* DATA FOR THE TASK:

************

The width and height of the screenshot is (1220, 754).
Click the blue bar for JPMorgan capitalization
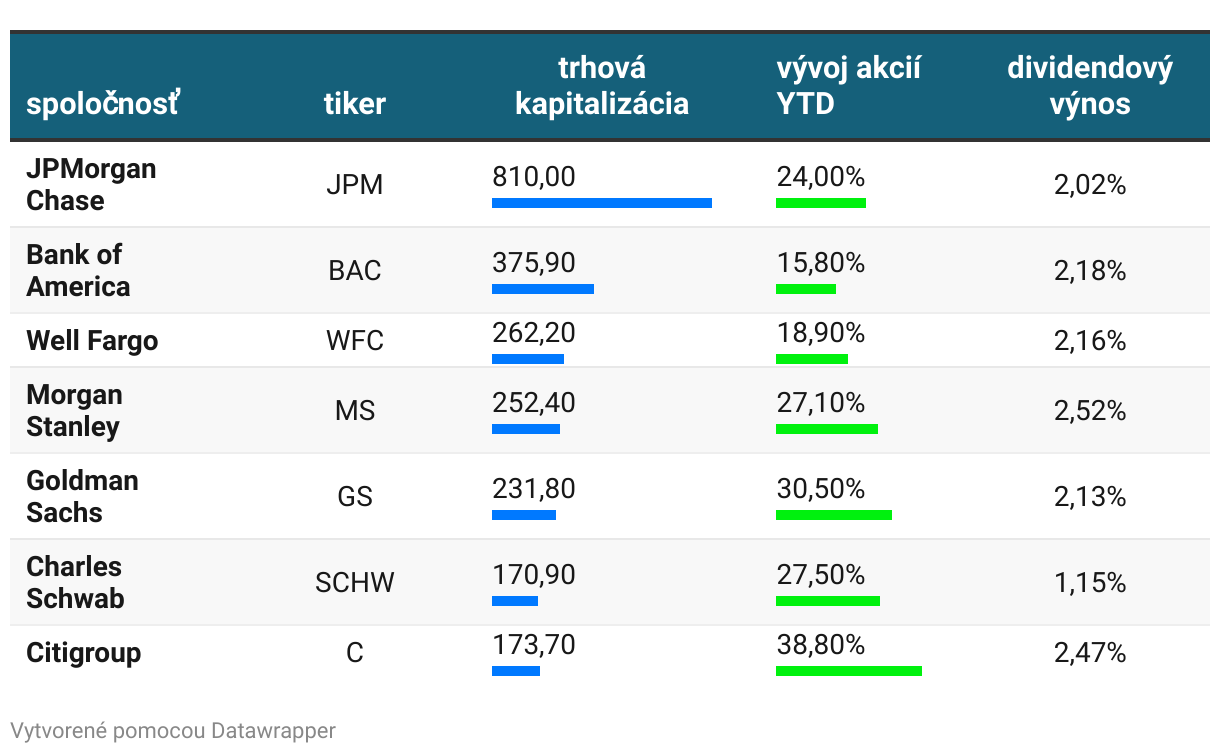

************

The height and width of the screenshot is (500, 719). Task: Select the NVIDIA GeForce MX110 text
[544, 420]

************

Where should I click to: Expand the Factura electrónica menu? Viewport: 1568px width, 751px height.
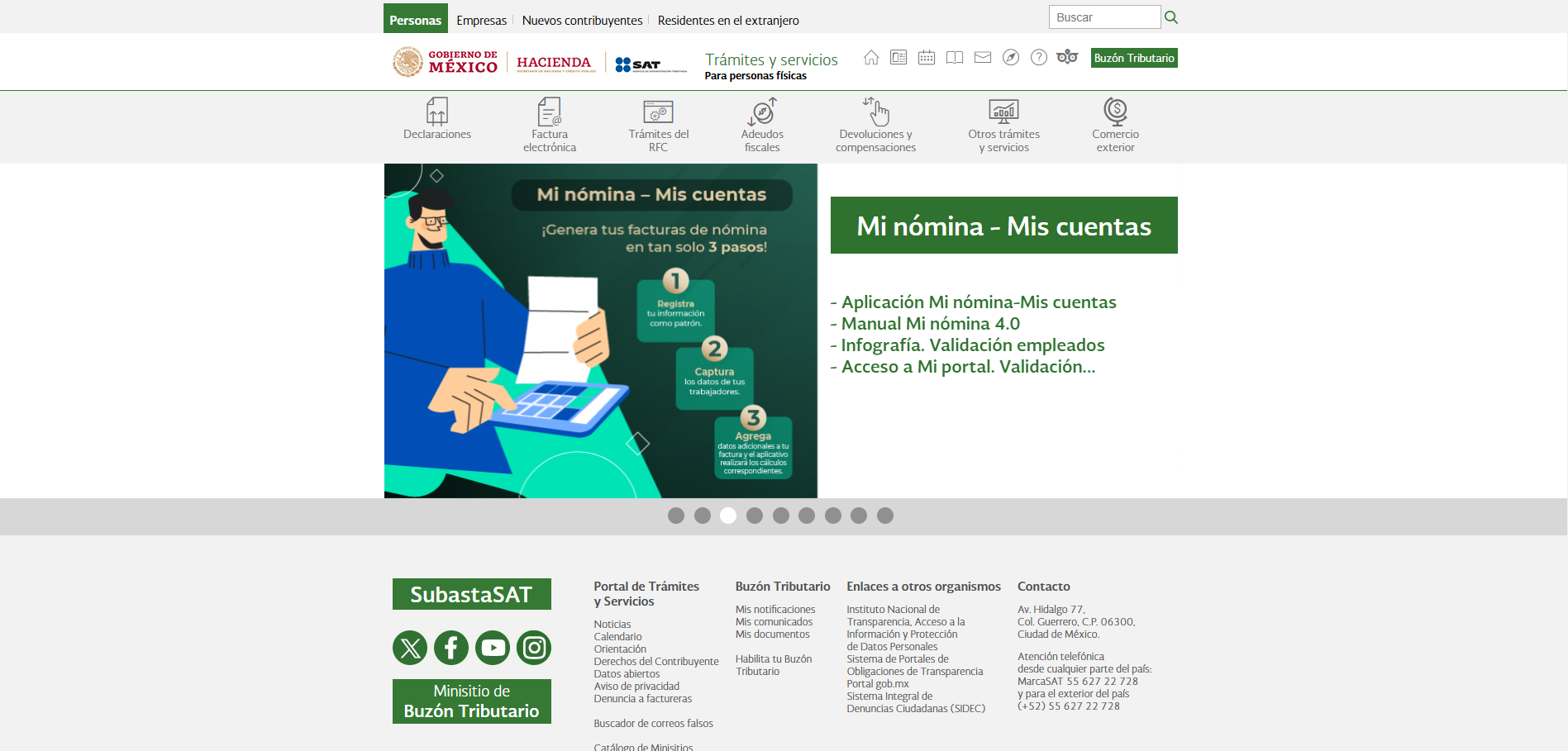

************

Please transcribe only the lines in the records above running from the line that has "The width and" through the line that has "Click the blue", both included, exactly as they appear.

* EXPECTED ANSWER:
The width and height of the screenshot is (1220, 754).
Click the blue bar for JPMorgan capitalization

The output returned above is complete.